__INSTRUCTIONS TO FOLLOW__:
Your response should consist solely of the lines from the one containing "1225x980 pixels." through the final line of the entries, repeated exactly.

__DATASET CONTENT__:
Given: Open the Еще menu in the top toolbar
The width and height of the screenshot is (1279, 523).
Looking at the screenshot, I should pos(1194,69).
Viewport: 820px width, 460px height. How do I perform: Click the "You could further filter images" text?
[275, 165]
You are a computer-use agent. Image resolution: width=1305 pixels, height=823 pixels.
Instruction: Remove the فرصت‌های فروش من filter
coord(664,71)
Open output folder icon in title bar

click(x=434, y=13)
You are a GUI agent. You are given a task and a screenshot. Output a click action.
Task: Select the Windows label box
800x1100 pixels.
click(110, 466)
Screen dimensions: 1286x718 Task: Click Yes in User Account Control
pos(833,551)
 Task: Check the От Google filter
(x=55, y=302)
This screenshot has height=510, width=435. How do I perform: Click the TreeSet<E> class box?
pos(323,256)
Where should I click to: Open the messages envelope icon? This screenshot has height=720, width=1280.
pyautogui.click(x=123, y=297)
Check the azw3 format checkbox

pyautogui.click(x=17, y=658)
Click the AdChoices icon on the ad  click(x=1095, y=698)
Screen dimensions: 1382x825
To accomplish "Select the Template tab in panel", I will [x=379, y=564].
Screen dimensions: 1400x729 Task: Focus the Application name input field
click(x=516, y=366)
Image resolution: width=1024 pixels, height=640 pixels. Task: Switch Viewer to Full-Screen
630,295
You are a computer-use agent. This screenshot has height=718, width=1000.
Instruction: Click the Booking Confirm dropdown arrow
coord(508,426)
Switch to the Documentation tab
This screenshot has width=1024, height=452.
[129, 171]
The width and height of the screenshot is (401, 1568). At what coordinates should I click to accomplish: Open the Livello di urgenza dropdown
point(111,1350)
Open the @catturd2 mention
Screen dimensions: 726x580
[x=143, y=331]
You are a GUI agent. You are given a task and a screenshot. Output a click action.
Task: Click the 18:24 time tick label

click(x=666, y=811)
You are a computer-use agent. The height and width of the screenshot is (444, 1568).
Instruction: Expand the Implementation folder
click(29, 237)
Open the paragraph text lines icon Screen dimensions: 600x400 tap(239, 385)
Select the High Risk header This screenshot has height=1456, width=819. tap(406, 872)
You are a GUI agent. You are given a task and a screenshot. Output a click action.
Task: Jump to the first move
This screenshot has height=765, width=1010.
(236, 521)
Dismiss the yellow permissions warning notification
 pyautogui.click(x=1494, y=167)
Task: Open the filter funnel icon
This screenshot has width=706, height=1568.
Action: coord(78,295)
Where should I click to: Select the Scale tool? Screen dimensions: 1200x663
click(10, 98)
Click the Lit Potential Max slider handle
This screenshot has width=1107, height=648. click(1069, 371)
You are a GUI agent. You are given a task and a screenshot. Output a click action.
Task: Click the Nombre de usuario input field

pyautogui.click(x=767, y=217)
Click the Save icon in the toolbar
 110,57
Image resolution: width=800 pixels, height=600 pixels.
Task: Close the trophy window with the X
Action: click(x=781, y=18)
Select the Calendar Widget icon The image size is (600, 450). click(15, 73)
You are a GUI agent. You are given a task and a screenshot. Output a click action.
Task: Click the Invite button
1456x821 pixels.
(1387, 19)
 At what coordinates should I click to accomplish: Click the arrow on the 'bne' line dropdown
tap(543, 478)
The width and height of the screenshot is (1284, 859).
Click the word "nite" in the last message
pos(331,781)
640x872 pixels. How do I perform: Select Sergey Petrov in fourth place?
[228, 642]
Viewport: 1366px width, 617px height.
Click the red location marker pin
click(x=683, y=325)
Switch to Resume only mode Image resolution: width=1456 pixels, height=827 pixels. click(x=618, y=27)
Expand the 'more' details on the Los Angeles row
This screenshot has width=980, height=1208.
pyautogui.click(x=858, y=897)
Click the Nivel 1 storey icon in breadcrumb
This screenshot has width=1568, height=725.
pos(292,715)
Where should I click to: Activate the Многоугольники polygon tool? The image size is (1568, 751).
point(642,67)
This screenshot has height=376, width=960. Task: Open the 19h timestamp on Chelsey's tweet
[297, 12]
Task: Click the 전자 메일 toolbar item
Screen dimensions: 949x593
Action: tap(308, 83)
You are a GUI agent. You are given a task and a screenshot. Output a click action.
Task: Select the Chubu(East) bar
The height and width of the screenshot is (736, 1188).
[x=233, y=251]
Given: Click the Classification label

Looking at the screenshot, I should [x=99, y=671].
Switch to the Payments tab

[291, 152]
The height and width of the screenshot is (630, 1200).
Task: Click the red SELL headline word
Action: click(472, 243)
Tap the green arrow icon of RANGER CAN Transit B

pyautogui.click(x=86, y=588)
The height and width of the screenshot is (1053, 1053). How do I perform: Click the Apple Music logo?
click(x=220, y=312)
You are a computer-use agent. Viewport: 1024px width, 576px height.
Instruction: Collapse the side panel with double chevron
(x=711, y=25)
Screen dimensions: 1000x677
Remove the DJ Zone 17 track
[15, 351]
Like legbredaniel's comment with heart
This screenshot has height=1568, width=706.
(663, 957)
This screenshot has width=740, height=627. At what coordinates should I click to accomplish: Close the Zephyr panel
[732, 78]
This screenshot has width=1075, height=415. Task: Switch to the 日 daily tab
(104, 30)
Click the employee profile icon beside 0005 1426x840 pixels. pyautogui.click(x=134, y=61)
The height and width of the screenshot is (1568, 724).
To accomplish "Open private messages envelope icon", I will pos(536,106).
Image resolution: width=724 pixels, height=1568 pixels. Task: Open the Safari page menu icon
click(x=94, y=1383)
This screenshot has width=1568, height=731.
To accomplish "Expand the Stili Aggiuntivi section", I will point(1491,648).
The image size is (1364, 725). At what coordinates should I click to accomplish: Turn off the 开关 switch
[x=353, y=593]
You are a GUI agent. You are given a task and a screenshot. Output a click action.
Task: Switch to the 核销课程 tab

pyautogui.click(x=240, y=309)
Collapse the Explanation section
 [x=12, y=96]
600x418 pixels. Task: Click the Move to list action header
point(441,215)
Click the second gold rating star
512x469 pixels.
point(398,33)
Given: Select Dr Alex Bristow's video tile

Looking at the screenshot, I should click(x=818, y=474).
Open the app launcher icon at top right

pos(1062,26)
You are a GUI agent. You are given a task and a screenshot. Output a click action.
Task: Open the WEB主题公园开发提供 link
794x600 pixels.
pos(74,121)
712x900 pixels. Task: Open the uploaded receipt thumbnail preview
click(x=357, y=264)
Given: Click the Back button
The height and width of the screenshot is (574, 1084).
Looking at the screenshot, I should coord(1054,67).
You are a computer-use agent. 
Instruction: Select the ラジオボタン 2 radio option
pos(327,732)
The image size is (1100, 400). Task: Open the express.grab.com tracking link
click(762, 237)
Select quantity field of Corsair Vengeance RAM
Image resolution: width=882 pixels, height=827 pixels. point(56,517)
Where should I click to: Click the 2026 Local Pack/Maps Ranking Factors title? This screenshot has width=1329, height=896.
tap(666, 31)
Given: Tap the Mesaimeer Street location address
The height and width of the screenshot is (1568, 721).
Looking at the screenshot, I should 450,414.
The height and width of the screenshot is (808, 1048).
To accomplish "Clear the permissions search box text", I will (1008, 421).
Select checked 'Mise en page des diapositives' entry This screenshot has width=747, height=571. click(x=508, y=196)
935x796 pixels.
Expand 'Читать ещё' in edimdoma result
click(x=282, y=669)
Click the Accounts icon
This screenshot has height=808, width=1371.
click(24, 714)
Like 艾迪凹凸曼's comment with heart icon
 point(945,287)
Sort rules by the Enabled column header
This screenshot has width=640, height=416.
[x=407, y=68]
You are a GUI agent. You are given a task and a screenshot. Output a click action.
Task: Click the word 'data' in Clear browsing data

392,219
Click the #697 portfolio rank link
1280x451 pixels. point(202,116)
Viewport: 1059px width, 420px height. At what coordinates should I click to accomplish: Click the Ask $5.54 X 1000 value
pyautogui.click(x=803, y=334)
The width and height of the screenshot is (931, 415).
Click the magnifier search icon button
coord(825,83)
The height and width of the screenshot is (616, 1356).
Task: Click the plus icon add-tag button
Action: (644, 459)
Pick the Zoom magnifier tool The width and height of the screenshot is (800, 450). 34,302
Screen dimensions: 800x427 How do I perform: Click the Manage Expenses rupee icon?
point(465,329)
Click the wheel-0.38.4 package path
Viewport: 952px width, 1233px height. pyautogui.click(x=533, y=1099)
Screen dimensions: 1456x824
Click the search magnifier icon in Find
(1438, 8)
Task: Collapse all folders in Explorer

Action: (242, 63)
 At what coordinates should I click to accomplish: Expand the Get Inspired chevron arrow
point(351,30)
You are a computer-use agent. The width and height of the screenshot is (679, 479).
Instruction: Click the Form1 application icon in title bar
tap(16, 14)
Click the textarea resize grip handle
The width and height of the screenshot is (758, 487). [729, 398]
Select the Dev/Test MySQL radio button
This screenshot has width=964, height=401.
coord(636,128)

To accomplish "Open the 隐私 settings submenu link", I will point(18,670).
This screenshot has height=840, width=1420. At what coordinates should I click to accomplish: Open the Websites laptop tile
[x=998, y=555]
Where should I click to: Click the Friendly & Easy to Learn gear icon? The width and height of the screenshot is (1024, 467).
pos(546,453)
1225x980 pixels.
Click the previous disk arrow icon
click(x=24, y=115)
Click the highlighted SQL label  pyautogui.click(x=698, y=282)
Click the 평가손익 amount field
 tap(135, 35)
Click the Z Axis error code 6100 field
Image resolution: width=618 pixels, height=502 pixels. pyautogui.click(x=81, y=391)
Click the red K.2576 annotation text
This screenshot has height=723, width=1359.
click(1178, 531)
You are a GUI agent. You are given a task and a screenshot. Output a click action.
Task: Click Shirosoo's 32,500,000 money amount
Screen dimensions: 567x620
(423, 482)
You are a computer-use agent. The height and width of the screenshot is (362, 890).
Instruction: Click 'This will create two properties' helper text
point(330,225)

__ANSWER BOX__:
1225x980 pixels.
Click the previous disk arrow icon
click(x=24, y=115)
Click the highlighted SQL label  pyautogui.click(x=698, y=282)
Click the 평가손익 amount field
 tap(135, 35)
Click the Z Axis error code 6100 field
Image resolution: width=618 pixels, height=502 pixels. pyautogui.click(x=81, y=391)
Click the red K.2576 annotation text
This screenshot has height=723, width=1359.
click(1178, 531)
You are a GUI agent. You are given a task and a screenshot. Output a click action.
Task: Click Shirosoo's 32,500,000 money amount
Screen dimensions: 567x620
(423, 482)
You are a computer-use agent. The height and width of the screenshot is (362, 890).
Instruction: Click 'This will create two properties' helper text
point(330,225)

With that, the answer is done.